Write every line of the items below as one string in a JSON list, one string per line, and leave out any blank lines.

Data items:
[START]

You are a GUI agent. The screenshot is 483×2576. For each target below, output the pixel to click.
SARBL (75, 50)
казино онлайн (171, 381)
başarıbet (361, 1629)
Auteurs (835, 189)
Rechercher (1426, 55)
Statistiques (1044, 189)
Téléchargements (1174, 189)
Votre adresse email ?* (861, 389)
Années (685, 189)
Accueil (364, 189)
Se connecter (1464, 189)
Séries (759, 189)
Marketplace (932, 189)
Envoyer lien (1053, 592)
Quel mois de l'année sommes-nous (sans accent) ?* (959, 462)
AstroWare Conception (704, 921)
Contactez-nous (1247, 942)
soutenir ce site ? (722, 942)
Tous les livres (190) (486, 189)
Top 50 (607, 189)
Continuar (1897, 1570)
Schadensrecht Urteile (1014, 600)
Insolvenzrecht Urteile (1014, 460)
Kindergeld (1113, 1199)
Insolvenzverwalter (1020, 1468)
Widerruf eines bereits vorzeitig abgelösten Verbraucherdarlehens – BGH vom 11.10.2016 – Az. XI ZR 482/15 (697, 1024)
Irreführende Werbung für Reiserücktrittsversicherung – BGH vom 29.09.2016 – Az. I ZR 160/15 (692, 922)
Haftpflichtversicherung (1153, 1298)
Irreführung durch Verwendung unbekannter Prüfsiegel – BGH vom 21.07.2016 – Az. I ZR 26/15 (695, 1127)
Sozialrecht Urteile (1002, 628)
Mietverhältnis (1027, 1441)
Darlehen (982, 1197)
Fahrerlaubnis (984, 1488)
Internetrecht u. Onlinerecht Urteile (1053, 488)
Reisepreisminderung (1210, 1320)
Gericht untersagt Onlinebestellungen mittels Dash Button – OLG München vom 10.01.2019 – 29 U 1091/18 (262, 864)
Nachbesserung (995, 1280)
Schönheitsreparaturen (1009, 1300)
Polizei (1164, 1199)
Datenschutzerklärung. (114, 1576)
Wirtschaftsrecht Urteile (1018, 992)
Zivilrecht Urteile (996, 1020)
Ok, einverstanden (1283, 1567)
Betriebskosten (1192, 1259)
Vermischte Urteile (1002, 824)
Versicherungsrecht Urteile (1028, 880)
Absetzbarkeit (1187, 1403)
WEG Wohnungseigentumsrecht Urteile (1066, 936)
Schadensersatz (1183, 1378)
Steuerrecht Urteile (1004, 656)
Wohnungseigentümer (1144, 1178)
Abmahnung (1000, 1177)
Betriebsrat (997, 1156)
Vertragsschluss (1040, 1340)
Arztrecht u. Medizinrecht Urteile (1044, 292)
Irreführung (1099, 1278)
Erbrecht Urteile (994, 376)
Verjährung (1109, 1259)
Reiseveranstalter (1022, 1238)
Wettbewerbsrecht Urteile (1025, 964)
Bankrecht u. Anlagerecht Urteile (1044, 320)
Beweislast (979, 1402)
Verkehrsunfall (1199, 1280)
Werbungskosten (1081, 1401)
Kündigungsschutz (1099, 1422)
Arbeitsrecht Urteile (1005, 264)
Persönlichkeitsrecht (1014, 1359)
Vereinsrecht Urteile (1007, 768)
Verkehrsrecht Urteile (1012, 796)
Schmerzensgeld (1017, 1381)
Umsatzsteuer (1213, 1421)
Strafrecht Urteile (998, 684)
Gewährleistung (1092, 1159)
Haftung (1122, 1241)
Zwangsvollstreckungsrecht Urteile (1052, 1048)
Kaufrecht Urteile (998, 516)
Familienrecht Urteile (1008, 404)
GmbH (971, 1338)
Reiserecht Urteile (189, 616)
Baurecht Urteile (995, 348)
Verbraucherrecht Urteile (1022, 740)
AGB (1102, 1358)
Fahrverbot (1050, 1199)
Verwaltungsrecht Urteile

[END]

**Output for this exercise**
[
  "You are a GUI agent. The screenshot is 483×2576. For each target below, output the pixel to click.",
  "SARBL (75, 50)",
  "казино онлайн (171, 381)",
  "başarıbet (361, 1629)",
  "Auteurs (835, 189)",
  "Rechercher (1426, 55)",
  "Statistiques (1044, 189)",
  "Téléchargements (1174, 189)",
  "Votre adresse email ?* (861, 389)",
  "Années (685, 189)",
  "Accueil (364, 189)",
  "Se connecter (1464, 189)",
  "Séries (759, 189)",
  "Marketplace (932, 189)",
  "Envoyer lien (1053, 592)",
  "Quel mois de l'année sommes-nous (sans accent) ?* (959, 462)",
  "AstroWare Conception (704, 921)",
  "Contactez-nous (1247, 942)",
  "soutenir ce site ? (722, 942)",
  "Tous les livres (190) (486, 189)",
  "Top 50 (607, 189)",
  "Continuar (1897, 1570)",
  "Schadensrecht Urteile (1014, 600)",
  "Insolvenzrecht Urteile (1014, 460)",
  "Kindergeld (1113, 1199)",
  "Insolvenzverwalter (1020, 1468)",
  "Widerruf eines bereits vorzeitig abgelösten Verbraucherdarlehens – BGH vom 11.10.2016 – Az. XI ZR 482/15 (697, 1024)",
  "Irreführende Werbung für Reiserücktrittsversicherung – BGH vom 29.09.2016 – Az. I ZR 160/15 (692, 922)",
  "Haftpflichtversicherung (1153, 1298)",
  "Irreführung durch Verwendung unbekannter Prüfsiegel – BGH vom 21.07.2016 – Az. I ZR 26/15 (695, 1127)",
  "Sozialrecht Urteile (1002, 628)",
  "Mietverhältnis (1027, 1441)",
  "Darlehen (982, 1197)",
  "Fahrerlaubnis (984, 1488)",
  "Internetrecht u. Onlinerecht Urteile (1053, 488)",
  "Reisepreisminderung (1210, 1320)",
  "Gericht untersagt Onlinebestellungen mittels Dash Button – OLG München vom 10.01.2019 – 29 U 1091/18 (262, 864)",
  "Nachbesserung (995, 1280)",
  "Schönheitsreparaturen (1009, 1300)",
  "Polizei (1164, 1199)",
  "Datenschutzerklärung. (114, 1576)",
  "Wirtschaftsrecht Urteile (1018, 992)",
  "Zivilrecht Urteile (996, 1020)",
  "Ok, einverstanden (1283, 1567)",
  "Betriebskosten (1192, 1259)",
  "Vermischte Urteile (1002, 824)",
  "Versicherungsrecht Urteile (1028, 880)",
  "Absetzbarkeit (1187, 1403)",
  "WEG Wohnungseigentumsrecht Urteile (1066, 936)",
  "Schadensersatz (1183, 1378)",
  "Steuerrecht Urteile (1004, 656)",
  "Wohnungseigentümer (1144, 1178)",
  "Abmahnung (1000, 1177)",
  "Betriebsrat (997, 1156)",
  "Vertragsschluss (1040, 1340)",
  "Arztrecht u. Medizinrecht Urteile (1044, 292)",
  "Irreführung (1099, 1278)",
  "Erbrecht Urteile (994, 376)",
  "Verjährung (1109, 1259)",
  "Reiseveranstalter (1022, 1238)",
  "Wettbewerbsrecht Urteile (1025, 964)",
  "Bankrecht u. Anlagerecht Urteile (1044, 320)",
  "Beweislast (979, 1402)",
  "Verkehrsunfall (1199, 1280)",
  "Werbungskosten (1081, 1401)",
  "Kündigungsschutz (1099, 1422)",
  "Arbeitsrecht Urteile (1005, 264)",
  "Persönlichkeitsrecht (1014, 1359)",
  "Vereinsrecht Urteile (1007, 768)",
  "Verkehrsrecht Urteile (1012, 796)",
  "Schmerzensgeld (1017, 1381)",
  "Umsatzsteuer (1213, 1421)",
  "Strafrecht Urteile (998, 684)",
  "Gewährleistung (1092, 1159)",
  "Haftung (1122, 1241)",
  "Zwangsvollstreckungsrecht Urteile (1052, 1048)",
  "Kaufrecht Urteile (998, 516)",
  "Familienrecht Urteile (1008, 404)",
  "GmbH (971, 1338)",
  "Reiserecht Urteile (189, 616)",
  "Baurecht Urteile (995, 348)",
  "Verbraucherrecht Urteile (1022, 740)",
  "AGB (1102, 1358)",
  "Fahrverbot (1050, 1199)",
  "Verwaltungsrecht Urteile"
]